*Directions*: Repeat the rows word for word, beginning with the line containing "Viewport: 874px width, 425px" and continuing through the line containing "click(133, 6)".

--------

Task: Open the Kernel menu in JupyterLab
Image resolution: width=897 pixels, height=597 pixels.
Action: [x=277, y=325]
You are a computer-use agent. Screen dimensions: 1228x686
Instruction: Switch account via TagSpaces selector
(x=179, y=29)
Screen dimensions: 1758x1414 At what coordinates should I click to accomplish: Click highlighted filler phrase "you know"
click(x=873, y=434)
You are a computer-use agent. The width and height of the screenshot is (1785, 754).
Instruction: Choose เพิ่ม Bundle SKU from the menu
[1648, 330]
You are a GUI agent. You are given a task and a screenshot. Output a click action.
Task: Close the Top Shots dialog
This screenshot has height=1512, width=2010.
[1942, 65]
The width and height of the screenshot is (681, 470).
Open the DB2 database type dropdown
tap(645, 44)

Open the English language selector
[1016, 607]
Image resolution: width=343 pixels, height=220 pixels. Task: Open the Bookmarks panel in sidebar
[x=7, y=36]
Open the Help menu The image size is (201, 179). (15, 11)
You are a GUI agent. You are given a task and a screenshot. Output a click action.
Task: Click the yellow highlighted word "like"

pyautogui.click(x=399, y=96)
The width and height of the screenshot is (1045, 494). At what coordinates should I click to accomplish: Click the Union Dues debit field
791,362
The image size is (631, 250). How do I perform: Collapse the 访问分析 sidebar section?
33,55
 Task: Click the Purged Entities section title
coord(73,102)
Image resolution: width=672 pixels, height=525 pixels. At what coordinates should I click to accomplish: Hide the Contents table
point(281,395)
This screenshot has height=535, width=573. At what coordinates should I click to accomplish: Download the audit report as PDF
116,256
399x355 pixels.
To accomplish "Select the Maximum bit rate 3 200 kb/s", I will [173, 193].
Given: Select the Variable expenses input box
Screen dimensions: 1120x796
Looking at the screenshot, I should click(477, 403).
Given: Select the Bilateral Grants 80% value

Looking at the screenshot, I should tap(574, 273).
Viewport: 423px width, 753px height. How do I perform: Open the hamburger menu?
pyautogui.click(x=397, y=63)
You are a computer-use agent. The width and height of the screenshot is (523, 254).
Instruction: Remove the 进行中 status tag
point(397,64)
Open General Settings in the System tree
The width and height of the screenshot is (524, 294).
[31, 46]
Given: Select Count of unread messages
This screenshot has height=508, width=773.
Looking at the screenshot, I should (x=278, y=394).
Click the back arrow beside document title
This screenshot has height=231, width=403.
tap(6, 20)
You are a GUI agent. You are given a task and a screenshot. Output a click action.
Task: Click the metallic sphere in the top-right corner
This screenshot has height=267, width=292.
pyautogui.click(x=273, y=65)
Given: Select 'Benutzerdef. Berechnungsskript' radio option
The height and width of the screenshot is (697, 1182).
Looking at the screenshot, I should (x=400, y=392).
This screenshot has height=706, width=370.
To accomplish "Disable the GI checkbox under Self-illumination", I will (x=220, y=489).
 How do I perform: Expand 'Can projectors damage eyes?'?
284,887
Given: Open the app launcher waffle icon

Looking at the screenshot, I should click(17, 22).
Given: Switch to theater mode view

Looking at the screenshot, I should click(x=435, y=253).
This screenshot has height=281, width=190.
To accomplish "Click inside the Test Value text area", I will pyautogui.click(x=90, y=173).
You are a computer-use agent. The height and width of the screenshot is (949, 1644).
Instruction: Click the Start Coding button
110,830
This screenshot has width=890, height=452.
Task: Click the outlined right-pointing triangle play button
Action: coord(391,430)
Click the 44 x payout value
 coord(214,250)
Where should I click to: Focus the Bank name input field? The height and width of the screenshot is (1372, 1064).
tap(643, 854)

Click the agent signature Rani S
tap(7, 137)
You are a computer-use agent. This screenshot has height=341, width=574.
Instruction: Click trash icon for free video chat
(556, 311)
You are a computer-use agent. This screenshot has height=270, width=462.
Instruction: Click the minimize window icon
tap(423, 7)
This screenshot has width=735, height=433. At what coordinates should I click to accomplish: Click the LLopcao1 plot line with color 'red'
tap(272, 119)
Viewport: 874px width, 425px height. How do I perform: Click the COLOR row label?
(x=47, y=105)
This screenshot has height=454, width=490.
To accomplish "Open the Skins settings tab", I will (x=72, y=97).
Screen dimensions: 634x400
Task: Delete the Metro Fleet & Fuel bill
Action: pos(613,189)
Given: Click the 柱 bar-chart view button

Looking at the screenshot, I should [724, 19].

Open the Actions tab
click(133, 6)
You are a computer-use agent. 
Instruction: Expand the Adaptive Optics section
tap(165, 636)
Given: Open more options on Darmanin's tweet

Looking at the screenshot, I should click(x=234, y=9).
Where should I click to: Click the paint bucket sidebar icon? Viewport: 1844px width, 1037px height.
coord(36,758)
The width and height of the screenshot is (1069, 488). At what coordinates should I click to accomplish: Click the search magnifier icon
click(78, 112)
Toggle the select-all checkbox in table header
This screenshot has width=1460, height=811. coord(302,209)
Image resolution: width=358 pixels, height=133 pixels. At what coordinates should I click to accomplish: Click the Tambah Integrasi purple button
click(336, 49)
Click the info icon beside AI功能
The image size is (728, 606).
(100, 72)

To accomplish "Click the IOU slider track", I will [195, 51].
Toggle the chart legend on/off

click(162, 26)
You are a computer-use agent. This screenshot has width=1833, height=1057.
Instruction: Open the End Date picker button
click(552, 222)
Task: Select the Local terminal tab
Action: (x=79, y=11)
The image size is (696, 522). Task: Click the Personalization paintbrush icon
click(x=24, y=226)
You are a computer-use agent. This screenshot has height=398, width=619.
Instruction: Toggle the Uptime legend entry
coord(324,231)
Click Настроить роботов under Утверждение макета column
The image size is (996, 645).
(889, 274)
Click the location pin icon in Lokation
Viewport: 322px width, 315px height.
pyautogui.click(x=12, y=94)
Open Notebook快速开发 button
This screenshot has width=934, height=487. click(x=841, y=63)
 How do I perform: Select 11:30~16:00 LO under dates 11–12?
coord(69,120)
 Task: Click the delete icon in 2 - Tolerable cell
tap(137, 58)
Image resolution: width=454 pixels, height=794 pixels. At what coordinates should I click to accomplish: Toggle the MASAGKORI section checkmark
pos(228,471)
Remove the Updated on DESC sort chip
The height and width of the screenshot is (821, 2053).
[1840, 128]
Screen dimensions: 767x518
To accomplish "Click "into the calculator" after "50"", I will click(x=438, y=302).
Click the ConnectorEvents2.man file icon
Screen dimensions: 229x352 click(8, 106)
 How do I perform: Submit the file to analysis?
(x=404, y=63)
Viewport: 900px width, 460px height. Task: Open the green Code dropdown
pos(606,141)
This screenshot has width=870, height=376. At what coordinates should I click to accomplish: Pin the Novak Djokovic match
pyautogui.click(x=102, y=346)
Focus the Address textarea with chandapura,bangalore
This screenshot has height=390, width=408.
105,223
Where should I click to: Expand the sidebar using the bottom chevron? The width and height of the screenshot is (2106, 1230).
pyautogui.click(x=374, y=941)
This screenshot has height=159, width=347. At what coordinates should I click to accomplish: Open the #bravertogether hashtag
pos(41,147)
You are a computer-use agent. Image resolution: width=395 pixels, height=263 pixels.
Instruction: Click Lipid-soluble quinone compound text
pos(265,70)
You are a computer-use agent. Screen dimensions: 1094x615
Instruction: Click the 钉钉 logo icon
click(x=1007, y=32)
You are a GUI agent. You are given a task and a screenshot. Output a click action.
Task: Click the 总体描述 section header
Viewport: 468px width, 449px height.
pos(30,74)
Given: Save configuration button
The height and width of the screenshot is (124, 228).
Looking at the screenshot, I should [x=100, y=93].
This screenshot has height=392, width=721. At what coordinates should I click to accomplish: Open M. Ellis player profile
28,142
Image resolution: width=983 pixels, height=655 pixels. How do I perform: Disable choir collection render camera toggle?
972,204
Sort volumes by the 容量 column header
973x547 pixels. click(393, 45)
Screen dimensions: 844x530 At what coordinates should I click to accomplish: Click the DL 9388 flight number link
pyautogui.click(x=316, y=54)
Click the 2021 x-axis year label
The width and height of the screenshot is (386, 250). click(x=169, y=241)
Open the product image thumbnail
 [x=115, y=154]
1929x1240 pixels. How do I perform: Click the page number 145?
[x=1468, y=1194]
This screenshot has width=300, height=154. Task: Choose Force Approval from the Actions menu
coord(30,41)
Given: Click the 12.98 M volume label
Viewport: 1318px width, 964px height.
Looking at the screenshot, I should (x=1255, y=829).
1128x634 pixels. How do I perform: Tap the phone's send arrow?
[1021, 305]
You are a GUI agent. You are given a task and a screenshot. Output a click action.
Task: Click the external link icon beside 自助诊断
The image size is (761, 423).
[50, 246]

--------

*Exercise solution*:
Viewport: 874px width, 425px height. How do I perform: Click the COLOR row label?
(x=47, y=105)
This screenshot has height=454, width=490.
To accomplish "Open the Skins settings tab", I will (x=72, y=97).
Screen dimensions: 634x400
Task: Delete the Metro Fleet & Fuel bill
Action: pos(613,189)
Given: Click the 柱 bar-chart view button

Looking at the screenshot, I should [724, 19].

Open the Actions tab
click(133, 6)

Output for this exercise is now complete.